Krantenoplages dalen. Hard, zelfs. Velen voorspellen luid het einde van de papieren nieuwsvoorziening binnen zeer afzienbare tijd. Van saneringen, fusies en verdwijnende titels kijkt niemand meer op. En waarom? Omdat praktisch alle niet-papieren nieuwsbrengers sneller zijn. Stukje marktwerking, kwestie van vraag en aanbod, en consumenten die hoge eisen stellen. Kwaliteitskranten houden het nog wel even vol, maar op regioredacties verdampen de FTE’s waar je bij staat. Maar betekent het verdwijnen van lokale en regionale verslaggeving dat er rond de dorpspomp niets meer te melden valt? Nee. Rond die pomp wordt de aanwezigheid van één type krant chronisch onderschat: de (gratis) huis-aan-huiskrant.

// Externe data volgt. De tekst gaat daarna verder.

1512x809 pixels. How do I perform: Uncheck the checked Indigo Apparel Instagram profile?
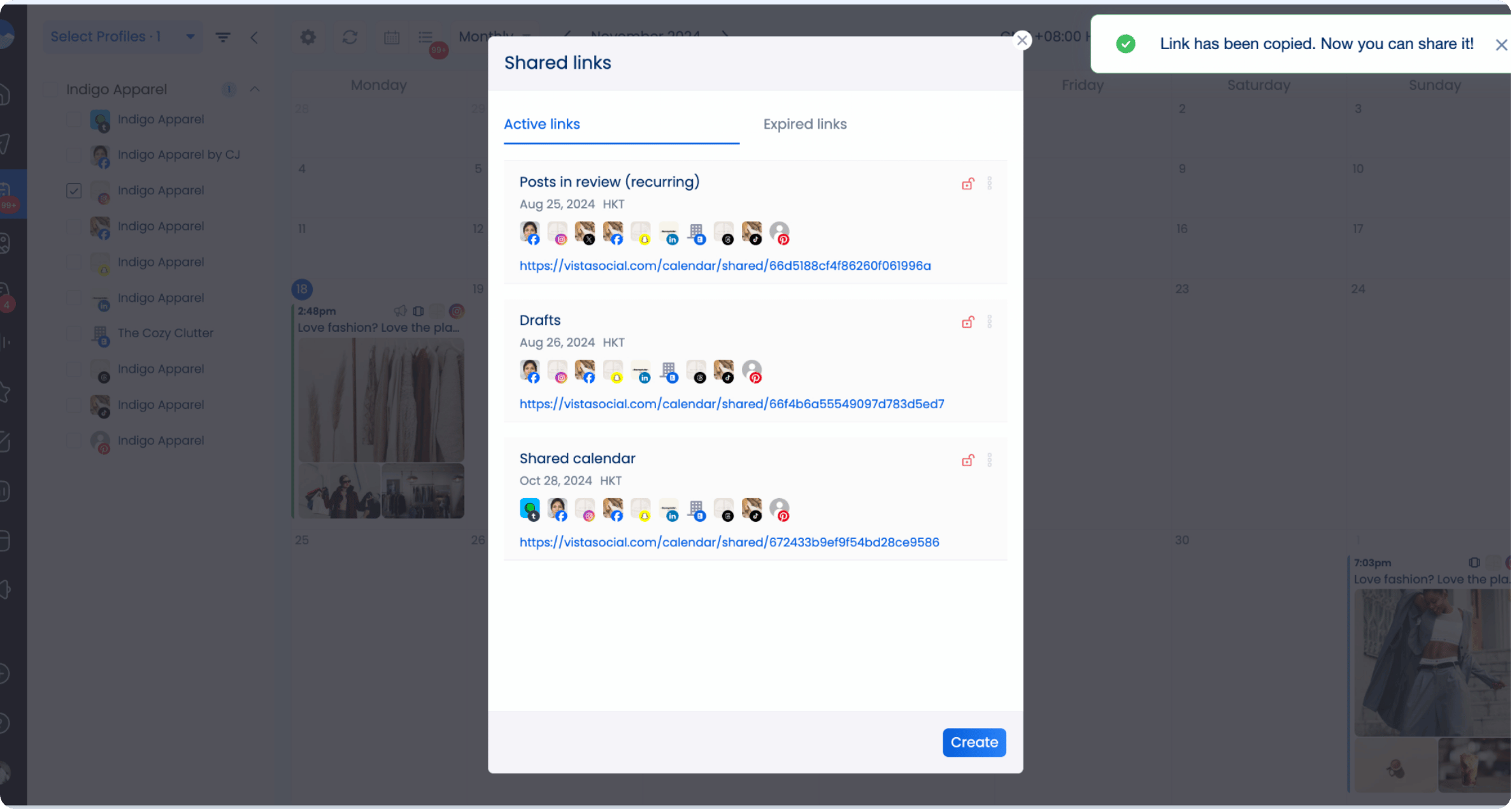click(x=74, y=190)
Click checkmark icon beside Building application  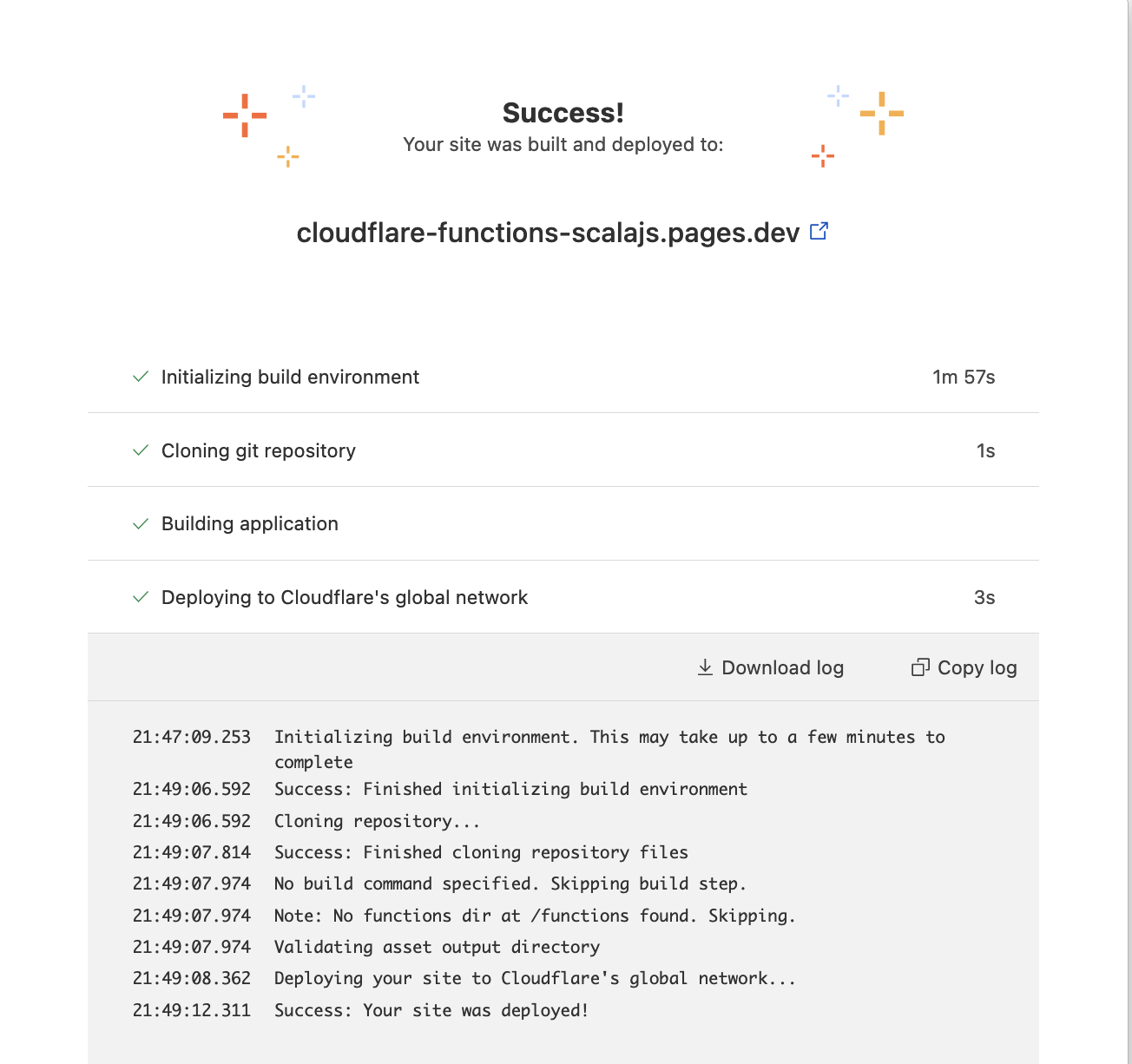pos(141,524)
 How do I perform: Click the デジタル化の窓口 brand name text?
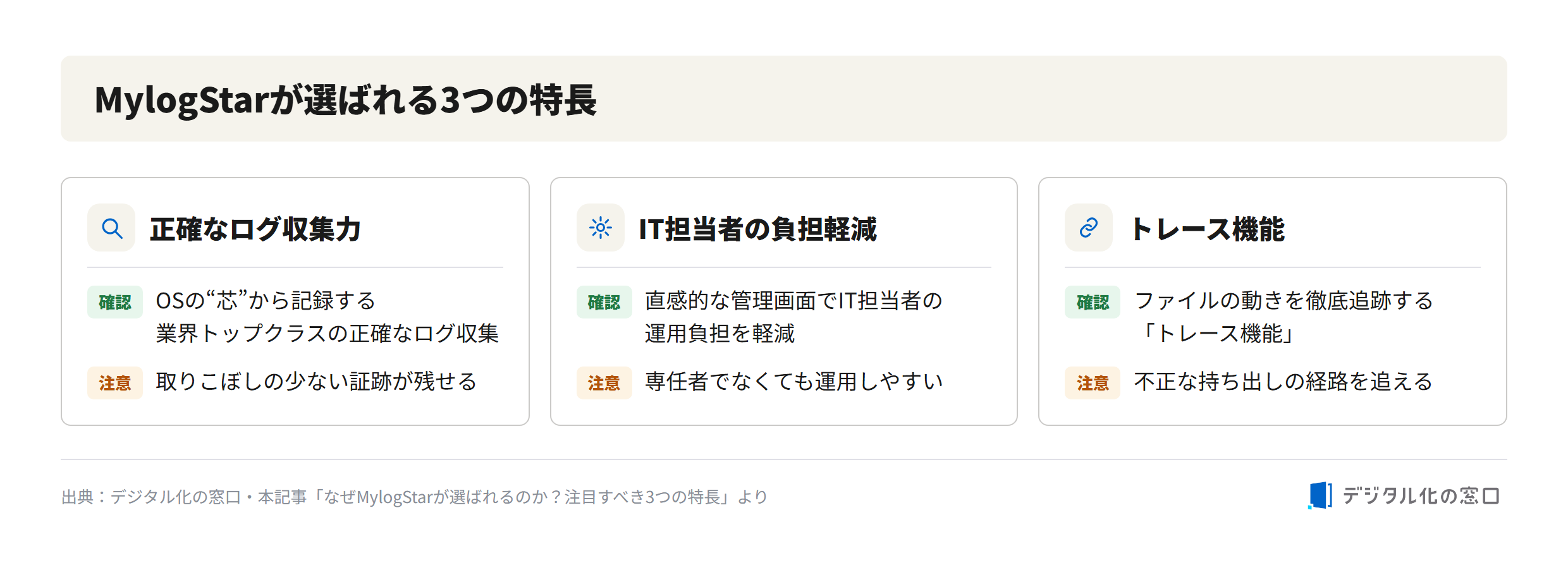(x=1421, y=496)
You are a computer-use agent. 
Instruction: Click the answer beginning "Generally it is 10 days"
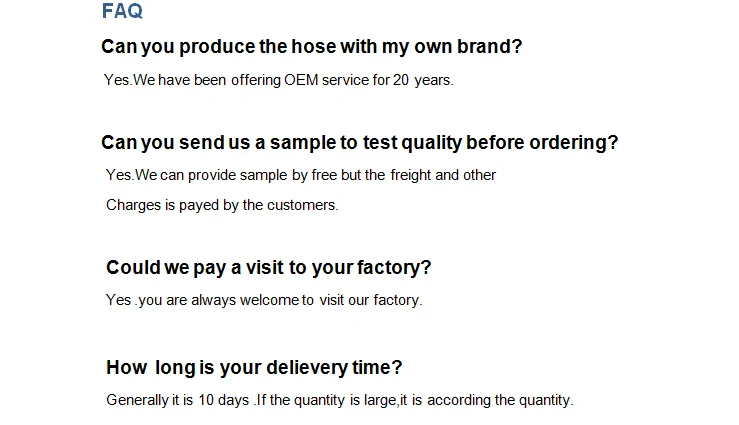coord(340,400)
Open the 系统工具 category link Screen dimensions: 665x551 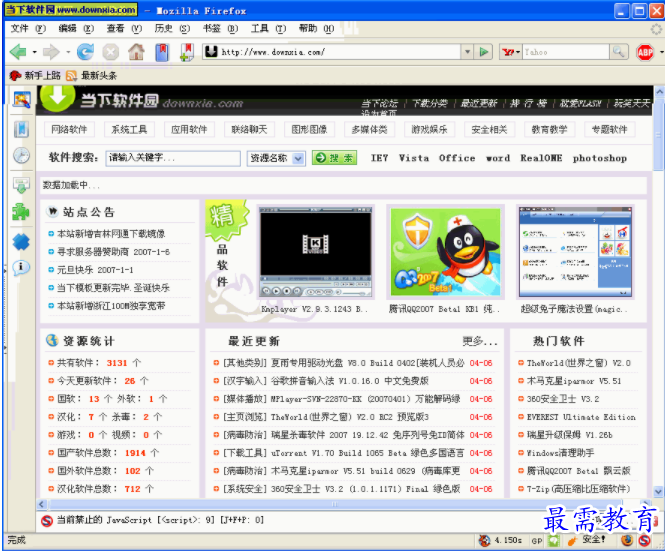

Op het internet heerst het grote, landelijke nieuws. Lokaal is het vaak behelpen met hobbysites of een plaatselijke radiozender die af en toe wat politieberichtjes uit de buurt online knalt. Maar de nieuwsconsument wil ook wat achtergronden uit de stad of het dorp, hapklaar aangeleverde informatie over een cultureel festival of wat meer inzicht in dat ene grote bouwproject om de hoek. Vergeet daarbij ook niet dat het gros der oudere lezers vooralsnog weinig of niets met het internet op heeft. Daar wordt in de businessmodellen van regionale kranten als het Algemeen Dagblad geen rekening mee gehouden. Misschien in grote steden nog wel, maar daarbuiten is het zoeken naar een berichtje over je eigen dorp.
Regiofunctie
Natuurlijk bedrijven huis-aan-huiskranten in die dorpen en stadjes geen hogere journalistiek. Maar moet je per se NRC Handelsblad heten om mee te tellen? Huis-aan-huiskranten zijn serieuze spelers die naar vermogen proberen om redactie en reclame gescheiden te houden, om op die manier een journalistiek gat te vullen in kleinere regio’s waar de Algemeen Dagbladen van Nederland al lang niet meer komen. Gevolg: dat AD bestaat binnenkort gewoon niet meer omdat ze haar eigen regiofunctie verwaarloost. Dat kost lezers, maar ook adverteerders: veel (kleine) ondernemers zien veel meer heil in het grotere en gerichtere bereik van een wekelijkse huis-aan-huiskrant ten opzichte van dat van een afwezig en ongeïnteresseerd dagblad.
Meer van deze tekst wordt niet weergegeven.